_Stored records_
-- Opening Marker --

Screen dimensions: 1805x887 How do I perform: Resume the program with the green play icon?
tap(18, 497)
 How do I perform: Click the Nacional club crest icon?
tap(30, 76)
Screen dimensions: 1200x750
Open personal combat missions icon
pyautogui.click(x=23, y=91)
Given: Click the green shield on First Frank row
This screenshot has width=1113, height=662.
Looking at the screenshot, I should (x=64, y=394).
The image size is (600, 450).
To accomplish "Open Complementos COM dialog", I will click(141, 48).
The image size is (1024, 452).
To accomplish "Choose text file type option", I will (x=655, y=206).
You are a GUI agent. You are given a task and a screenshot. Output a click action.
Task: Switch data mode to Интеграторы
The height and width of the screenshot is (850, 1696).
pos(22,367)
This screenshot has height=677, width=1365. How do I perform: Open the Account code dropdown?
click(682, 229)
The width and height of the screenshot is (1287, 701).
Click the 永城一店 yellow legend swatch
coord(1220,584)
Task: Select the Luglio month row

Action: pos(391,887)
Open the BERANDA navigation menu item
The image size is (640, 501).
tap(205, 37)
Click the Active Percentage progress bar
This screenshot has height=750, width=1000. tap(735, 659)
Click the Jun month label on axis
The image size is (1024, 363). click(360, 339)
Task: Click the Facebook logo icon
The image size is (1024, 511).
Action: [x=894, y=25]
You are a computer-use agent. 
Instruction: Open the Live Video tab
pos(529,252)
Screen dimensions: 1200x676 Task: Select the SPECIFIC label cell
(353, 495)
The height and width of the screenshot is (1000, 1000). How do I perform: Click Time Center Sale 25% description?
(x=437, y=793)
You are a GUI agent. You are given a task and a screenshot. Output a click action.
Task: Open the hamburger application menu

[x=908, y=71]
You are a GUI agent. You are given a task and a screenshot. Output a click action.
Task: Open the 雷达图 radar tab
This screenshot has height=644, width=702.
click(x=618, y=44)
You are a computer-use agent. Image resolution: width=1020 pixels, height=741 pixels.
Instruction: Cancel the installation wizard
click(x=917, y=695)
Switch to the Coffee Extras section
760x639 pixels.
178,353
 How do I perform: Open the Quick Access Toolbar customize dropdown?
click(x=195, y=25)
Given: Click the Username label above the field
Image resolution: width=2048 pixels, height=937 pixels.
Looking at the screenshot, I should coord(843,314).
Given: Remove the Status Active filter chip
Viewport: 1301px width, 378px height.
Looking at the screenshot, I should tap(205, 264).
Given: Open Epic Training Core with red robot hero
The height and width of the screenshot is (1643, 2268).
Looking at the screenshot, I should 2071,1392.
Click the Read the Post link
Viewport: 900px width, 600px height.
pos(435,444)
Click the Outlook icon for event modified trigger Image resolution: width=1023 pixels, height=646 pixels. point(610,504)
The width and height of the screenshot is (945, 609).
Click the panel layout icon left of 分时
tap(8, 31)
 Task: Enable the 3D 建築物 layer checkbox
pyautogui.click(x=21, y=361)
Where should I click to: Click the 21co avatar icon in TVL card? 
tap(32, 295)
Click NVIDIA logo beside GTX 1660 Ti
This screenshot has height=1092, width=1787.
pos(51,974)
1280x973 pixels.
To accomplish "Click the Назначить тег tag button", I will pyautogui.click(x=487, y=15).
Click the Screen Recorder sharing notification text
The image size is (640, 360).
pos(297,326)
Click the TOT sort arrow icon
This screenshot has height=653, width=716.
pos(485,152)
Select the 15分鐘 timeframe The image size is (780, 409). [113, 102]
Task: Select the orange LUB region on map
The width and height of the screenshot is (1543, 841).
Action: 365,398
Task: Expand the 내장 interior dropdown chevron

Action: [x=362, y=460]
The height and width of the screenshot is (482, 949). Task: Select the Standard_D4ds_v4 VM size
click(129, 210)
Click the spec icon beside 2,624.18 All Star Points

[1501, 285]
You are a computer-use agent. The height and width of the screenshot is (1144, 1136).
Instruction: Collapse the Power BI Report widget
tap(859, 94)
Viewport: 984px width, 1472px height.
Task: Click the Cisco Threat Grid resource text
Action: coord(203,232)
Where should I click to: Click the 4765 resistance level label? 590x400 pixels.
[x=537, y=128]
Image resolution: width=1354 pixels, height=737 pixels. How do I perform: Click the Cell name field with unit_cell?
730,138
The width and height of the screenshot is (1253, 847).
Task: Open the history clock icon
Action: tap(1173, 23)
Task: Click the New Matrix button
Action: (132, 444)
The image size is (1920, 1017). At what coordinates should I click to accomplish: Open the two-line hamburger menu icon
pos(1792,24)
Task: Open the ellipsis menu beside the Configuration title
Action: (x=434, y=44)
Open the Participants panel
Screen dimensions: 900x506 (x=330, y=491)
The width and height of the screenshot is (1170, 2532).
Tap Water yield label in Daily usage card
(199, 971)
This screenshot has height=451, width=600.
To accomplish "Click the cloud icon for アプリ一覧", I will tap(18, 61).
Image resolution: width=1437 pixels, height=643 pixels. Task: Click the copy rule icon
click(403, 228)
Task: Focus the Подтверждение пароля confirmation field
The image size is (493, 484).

-- Closing Marker --

_Work request_
In the entries above, locate every line with the word "Switch" and copy it.

_Answer to this exercise_
Task: Switch data mode to Интеграторы
Switch to the Coffee Extras section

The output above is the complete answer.